The first report comes from the Army STARRS program, a longitudinal study of 72,000 US Army personnel that promises to contribute considerably to our increasing understanding of mental health through several ongoing longitudinal projects. Army STARRS has already performed multiple genomic studies of post-traumatic stress disorder, and in this issue they present the first genome-wide association study (GWAS) of social anxiety disorder, in 14,592 participants. The studied individuals were drawn from European, Latino and African backgrounds, offering a much-needed increase in diversity to the psychiatric genetic literature (although there is still a long way to go).

“Smoller highlights the difficulties of researching this complex phenotype, and urges funders and investigators to commit to larger and systematic investigations”

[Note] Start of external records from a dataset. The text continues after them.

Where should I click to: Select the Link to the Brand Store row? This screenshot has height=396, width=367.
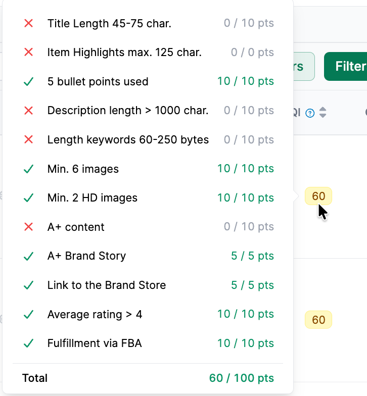click(x=148, y=285)
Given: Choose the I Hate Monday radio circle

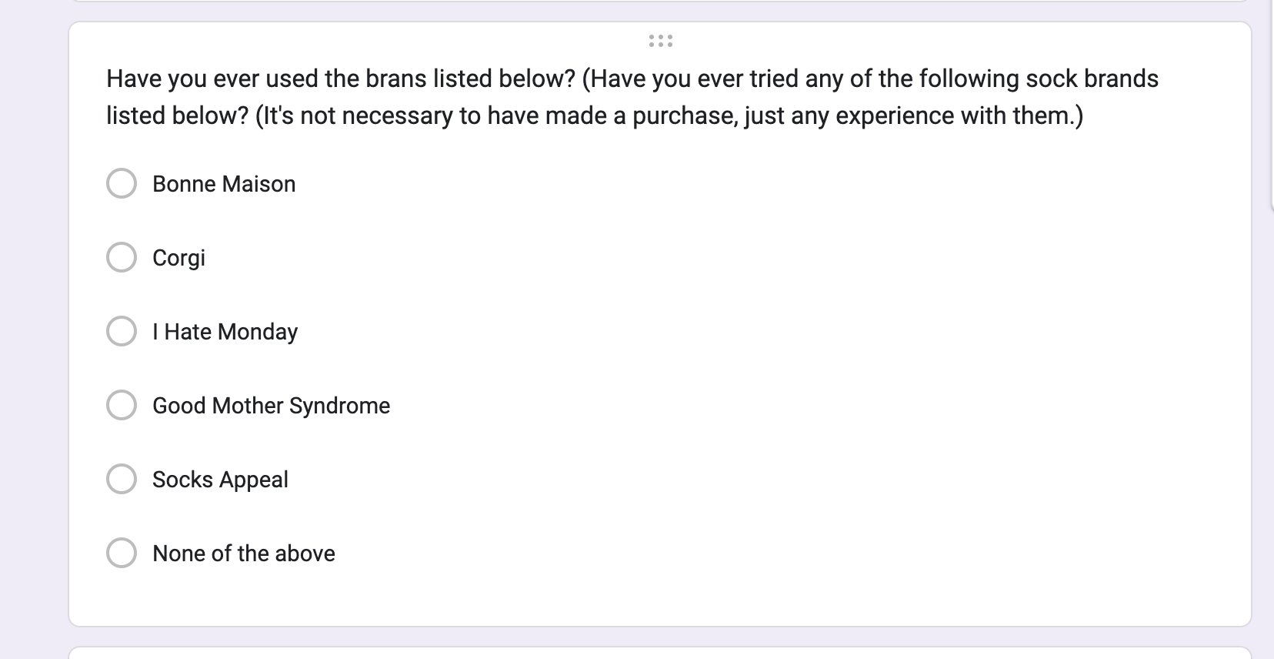Looking at the screenshot, I should 122,332.
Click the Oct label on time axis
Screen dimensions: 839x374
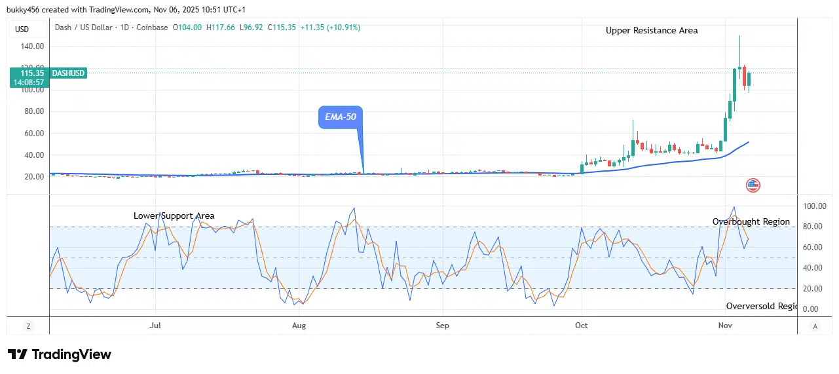click(581, 326)
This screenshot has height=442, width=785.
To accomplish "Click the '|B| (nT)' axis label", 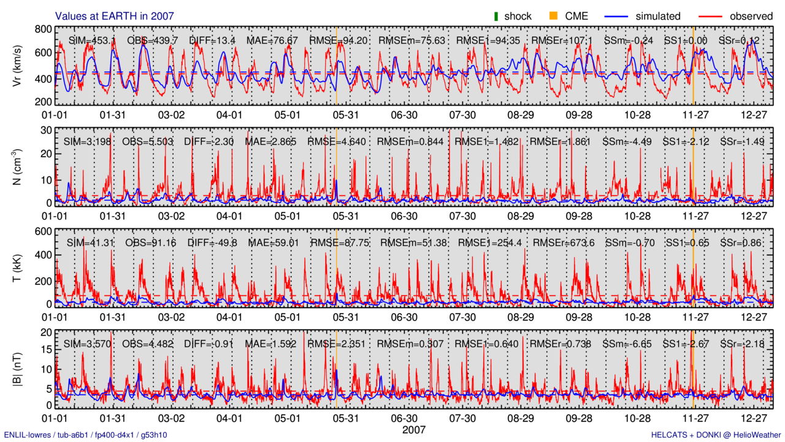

What then do we learn of the genetics of social anxiety from this effort? Firstly, that studying common genetics is valuable – the authors use a technique known as GREML to estimate the contribution of common, additive genetic variants to variance in social anxiety (SNP-heritability), and obtain a significant estimate of 12% in the European participants, and 21% in the Latino cohort. Similar-sized estimates were identified in the African cohort, but these were non-significant – this is likely to be a limitation of power, rather than an absence of true signal.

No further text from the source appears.